Penelope felt a tremendous wave of relief. Pickering was right. Wharton and Skytop hadn't been damaged. There were no surgical wounds, no metal sockets in their skulls.
She found something that looked like a master switch and pulled on it. The effect was startling.
Wharton and Skytop came awake instantly. They sat up, their fingers automatically pulling away the tape that held the electrodes to their eyes. All around them, other sleeping people were doing the same.
A low, wailing moan filled the room like a howling wind. The people on the exercise machines had stopped what they were doing. They were feeling for the wires in their heads, their faces studies in stark tragedy.

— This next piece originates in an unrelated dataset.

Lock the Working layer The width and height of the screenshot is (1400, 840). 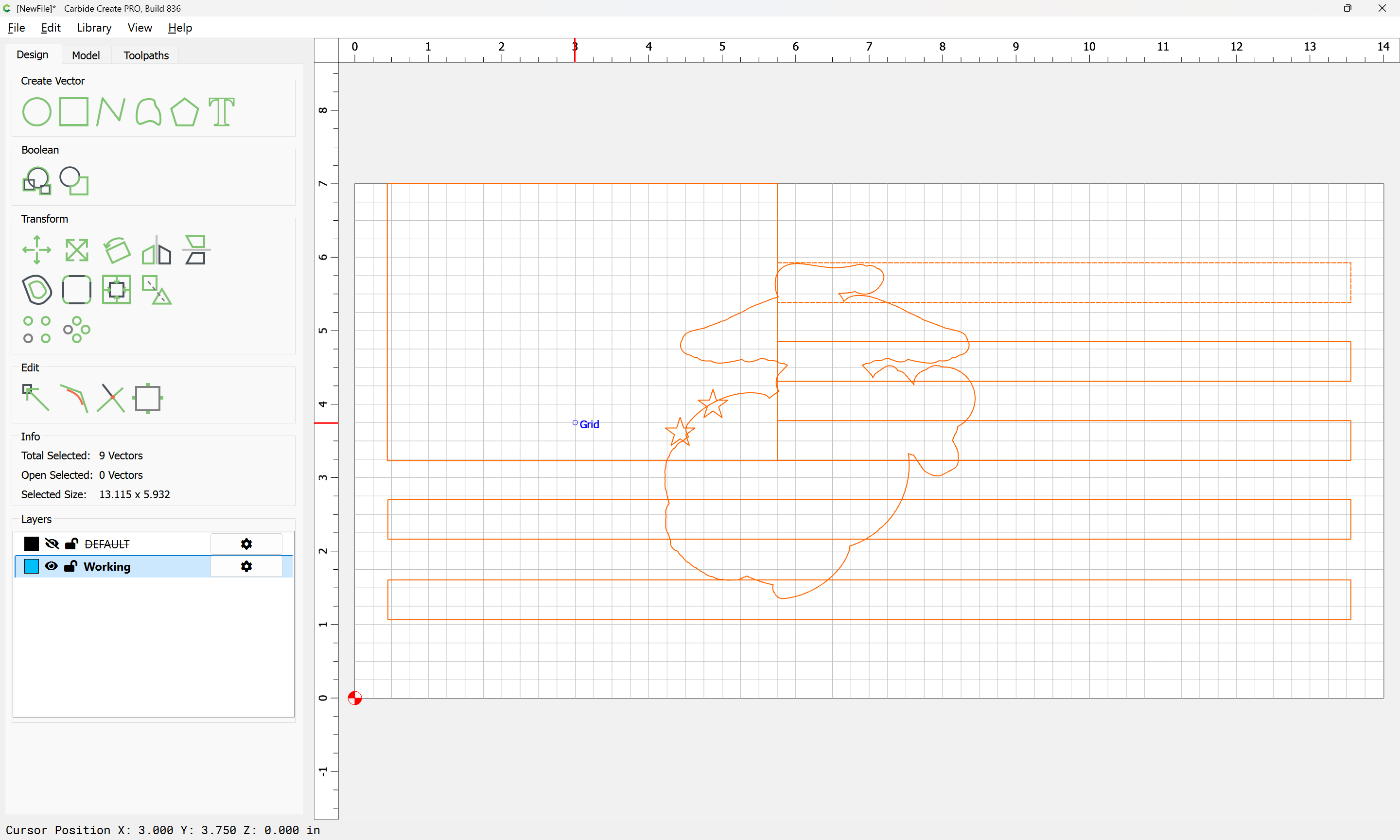[71, 566]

There was restless movement all around the enormous room. The fat woman was weeping over the tub of gruel. The man with the frog's legs had climbed off his bicycle and ripped the wire out of his head. The muscle girl was frozen, the barbells held motionless above her head.
"You turned the whole bloody place off!" Pickering said.
Skytop said, "What happened? Baroness, is that you?"
The frog man came over, attracted by Penelope's nurse's uniform. He had a queer high-stepping gait, like a walking horse trained with weights on the ankles.
"Please," he said, tears running down his face. "Can't you make them turn it on again?"
Wharton was alert, clear-eyed. He had taken in the situation instantly. He said, "Baroness, it's going to be a hell of a job getting out of here. There are guards…"
"We're not getting out. We're going after Mr. Sim."
"But…"
The frog-legged man clutched her arm. "Mr. Sim, Mr. Sim! He'll know how to turn the current back on." She looked at him with pity. She wondered how much of his brain he had left.